(Collected data)
# # # # # # #

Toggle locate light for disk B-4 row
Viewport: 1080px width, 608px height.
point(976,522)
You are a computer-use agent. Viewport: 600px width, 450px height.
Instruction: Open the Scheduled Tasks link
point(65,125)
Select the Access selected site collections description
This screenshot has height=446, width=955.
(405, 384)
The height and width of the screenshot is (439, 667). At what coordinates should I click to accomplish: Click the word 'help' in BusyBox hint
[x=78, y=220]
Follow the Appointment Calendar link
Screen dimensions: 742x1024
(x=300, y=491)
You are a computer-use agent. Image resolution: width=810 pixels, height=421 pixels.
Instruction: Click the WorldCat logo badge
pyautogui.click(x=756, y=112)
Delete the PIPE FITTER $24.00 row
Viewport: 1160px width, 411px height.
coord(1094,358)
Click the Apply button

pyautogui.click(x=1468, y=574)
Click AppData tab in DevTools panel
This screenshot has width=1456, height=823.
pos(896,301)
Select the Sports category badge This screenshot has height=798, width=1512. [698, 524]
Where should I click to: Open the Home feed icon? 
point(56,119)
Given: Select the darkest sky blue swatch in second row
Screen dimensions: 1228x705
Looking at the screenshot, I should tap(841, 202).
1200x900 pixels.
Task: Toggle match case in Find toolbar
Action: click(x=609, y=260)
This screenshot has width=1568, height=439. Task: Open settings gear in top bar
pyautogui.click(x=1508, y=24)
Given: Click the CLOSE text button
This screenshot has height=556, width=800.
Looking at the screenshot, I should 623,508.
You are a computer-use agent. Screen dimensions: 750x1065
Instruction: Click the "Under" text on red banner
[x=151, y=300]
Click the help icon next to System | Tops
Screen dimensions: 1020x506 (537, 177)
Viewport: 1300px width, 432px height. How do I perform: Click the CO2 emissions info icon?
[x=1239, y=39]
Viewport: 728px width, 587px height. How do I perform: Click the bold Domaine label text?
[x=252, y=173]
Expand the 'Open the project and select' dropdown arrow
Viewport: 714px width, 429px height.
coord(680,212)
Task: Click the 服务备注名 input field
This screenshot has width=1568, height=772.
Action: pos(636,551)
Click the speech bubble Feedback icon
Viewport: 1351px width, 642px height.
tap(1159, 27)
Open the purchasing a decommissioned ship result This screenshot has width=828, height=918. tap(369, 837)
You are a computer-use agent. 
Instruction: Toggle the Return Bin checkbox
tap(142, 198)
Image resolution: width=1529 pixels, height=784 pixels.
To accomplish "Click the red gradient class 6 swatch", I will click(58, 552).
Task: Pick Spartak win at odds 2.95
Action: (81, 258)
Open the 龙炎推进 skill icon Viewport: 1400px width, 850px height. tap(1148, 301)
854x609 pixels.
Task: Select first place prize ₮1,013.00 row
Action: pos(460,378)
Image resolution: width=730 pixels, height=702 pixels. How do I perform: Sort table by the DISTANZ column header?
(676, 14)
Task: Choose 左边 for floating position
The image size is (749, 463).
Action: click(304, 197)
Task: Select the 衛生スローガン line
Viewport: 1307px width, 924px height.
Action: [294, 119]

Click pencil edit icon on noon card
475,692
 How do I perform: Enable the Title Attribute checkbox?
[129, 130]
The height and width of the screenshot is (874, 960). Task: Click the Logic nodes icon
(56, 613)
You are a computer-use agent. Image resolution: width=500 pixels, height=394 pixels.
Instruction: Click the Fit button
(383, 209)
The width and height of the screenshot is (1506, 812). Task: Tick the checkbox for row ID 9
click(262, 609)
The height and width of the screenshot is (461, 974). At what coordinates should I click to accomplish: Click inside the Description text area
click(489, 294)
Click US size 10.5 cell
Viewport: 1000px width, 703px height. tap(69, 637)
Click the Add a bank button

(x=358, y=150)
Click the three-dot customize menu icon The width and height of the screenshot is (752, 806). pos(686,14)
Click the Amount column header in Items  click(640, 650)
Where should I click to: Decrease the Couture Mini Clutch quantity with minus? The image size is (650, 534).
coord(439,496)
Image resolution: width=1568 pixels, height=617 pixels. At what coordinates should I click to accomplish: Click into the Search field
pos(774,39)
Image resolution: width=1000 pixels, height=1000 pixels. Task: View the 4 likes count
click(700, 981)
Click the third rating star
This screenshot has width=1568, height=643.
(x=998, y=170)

# # # # # # #

# Required action
Going back to the entries above, set down exactly the lines that begin at the one with "This screenshot has height=556, width=800." and end at the one with "Task: Click the 服务备注名 input field", both included, and nothing else.

# Response area
This screenshot has height=556, width=800.
Looking at the screenshot, I should 623,508.
You are a computer-use agent. Screen dimensions: 750x1065
Instruction: Click the "Under" text on red banner
[x=151, y=300]
Click the help icon next to System | Tops
Screen dimensions: 1020x506 (537, 177)
Viewport: 1300px width, 432px height. How do I perform: Click the CO2 emissions info icon?
[x=1239, y=39]
Viewport: 728px width, 587px height. How do I perform: Click the bold Domaine label text?
[x=252, y=173]
Expand the 'Open the project and select' dropdown arrow
Viewport: 714px width, 429px height.
coord(680,212)
Task: Click the 服务备注名 input field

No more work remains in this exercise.